La poesía, en él, es la forma de la espiritualidad y de la religiosidad, porque la poesía es lo maravilloso, lo sobrenatural, lo mágico. De ahí que se relacionen estrechamente, en su sistema misterio y poesía. Lo que provoca esta fórmula “la poesía como misterio clarísimo o, si usted quiere como claridad misteriosa”.
La visión de Lezama no es la agustiniana del hombre buscando a Dios en su interior, sino, según Cintio Vitier, utilizando el sello de la semejanza, la capacidad creadora que en él es la potencia imaginativa, “para llenar ese retiramiento, ese vacío que se abre entre el ascendere (uno primordial, diada de participación, ternario que gana el testimonio) el redondear en la tetractis de los pitagóricos el venerable bostezo de lo extenso (reposo del séptimodia), y el descendere órfico del septenario”, aparición del ritmo y de la imagen, interpretada en relación con el descenso del Ser a los infiernos, que es, en definitiva, el espacio de la caída.
Ahora bien, esto supone un desgarrón, una ruptura, una hostilidad, mientras que la intuición clásica del catolicismo, de Dante a Claudel, consistía en sentir esa región dolorosa como un espacio, a pesar de la caída y como a través de ella, comunicativo y resonante.

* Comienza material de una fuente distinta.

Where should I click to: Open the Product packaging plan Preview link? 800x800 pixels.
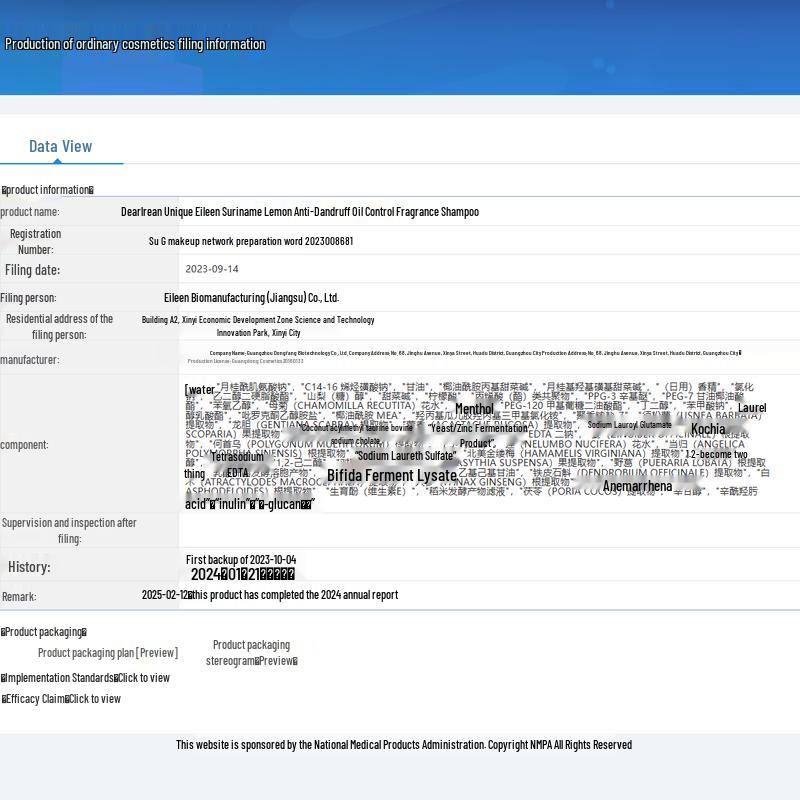coord(108,653)
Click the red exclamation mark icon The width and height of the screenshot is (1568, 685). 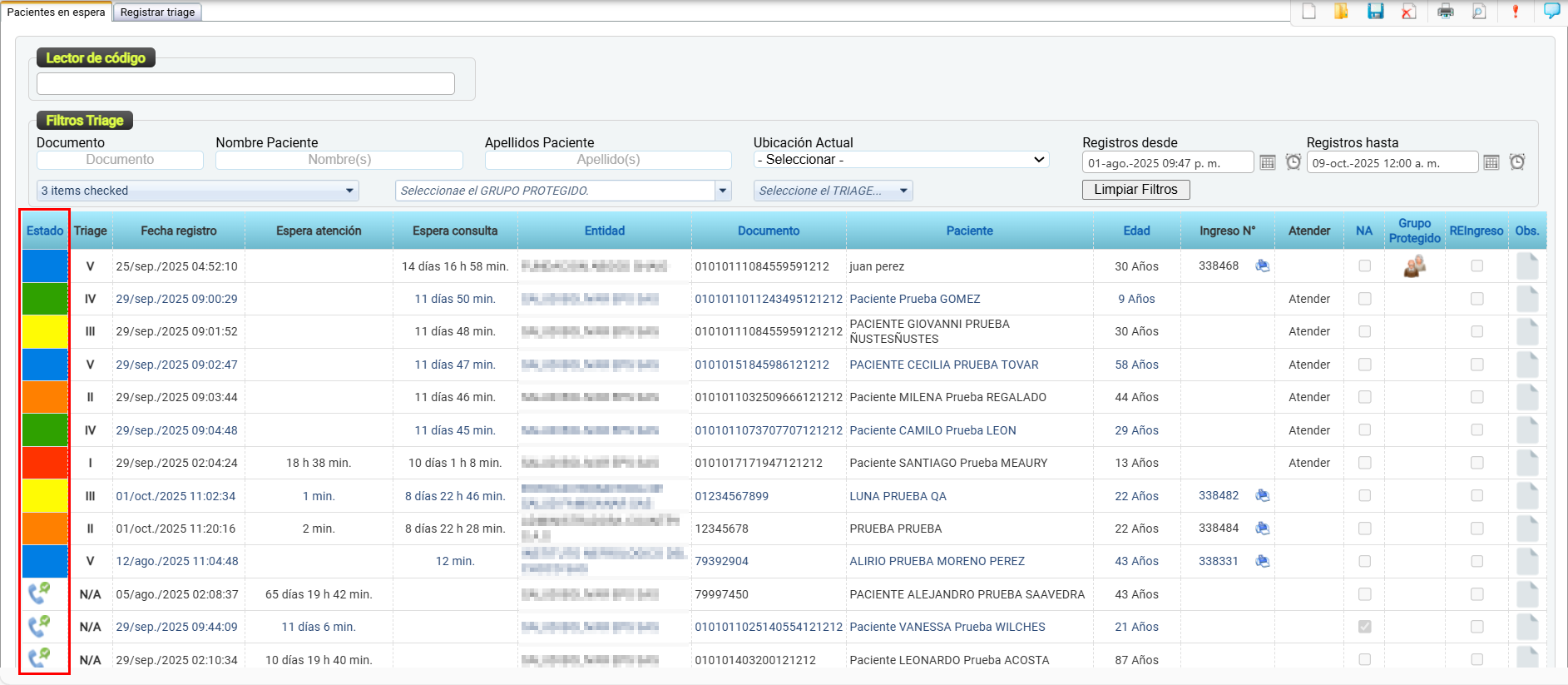click(1515, 12)
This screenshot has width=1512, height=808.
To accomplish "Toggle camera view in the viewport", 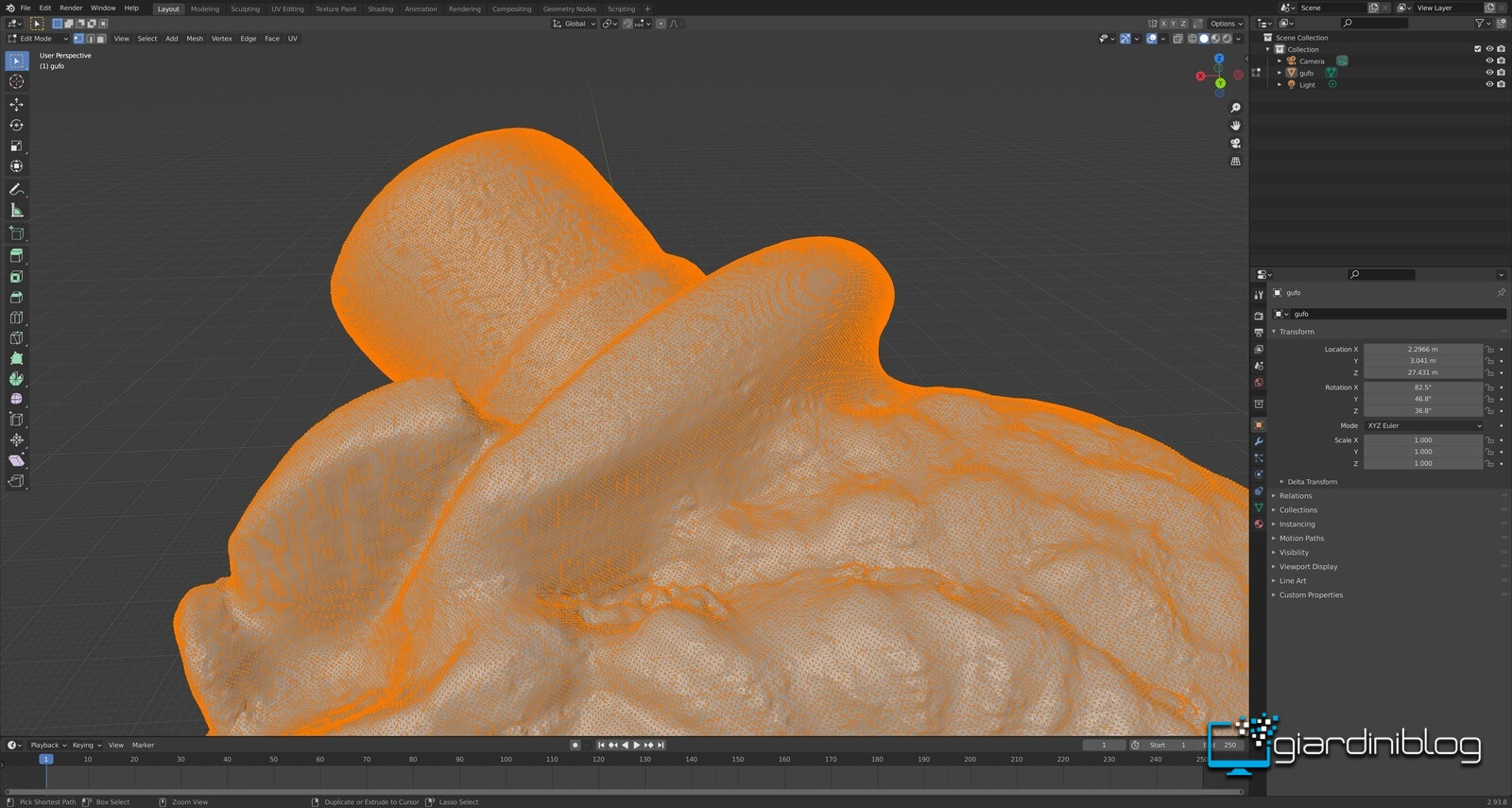I will click(1235, 144).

Luz y aliento que permiten la transformación incesante. Una vez más lo que define la poesía de Lezama es su sincretismo donde orfismo, alquimia, taoísmo, catolicismo o gnosticismo parecen enlazar en su intento de ilustrar una visión del mundo y una poética. Así encontramos en su libro Fragmentos a su imán (1977) la noche órfica en su capacidad generatriz. Hesíodo la llamaba la madre de los dioses por su creencia, griega, de que precedía la creación de todas las cosas. En Lezama se asocian el mito órfico y su realidad de asmático, que le impide conciliar el sueño, para hacer de la noche el momento “propicio y mágico” para la creación: “noche monosilábica/con sílabas que avanzan hacia una fruta”. Noche germinadora que trae la calma y multiplica el sueño.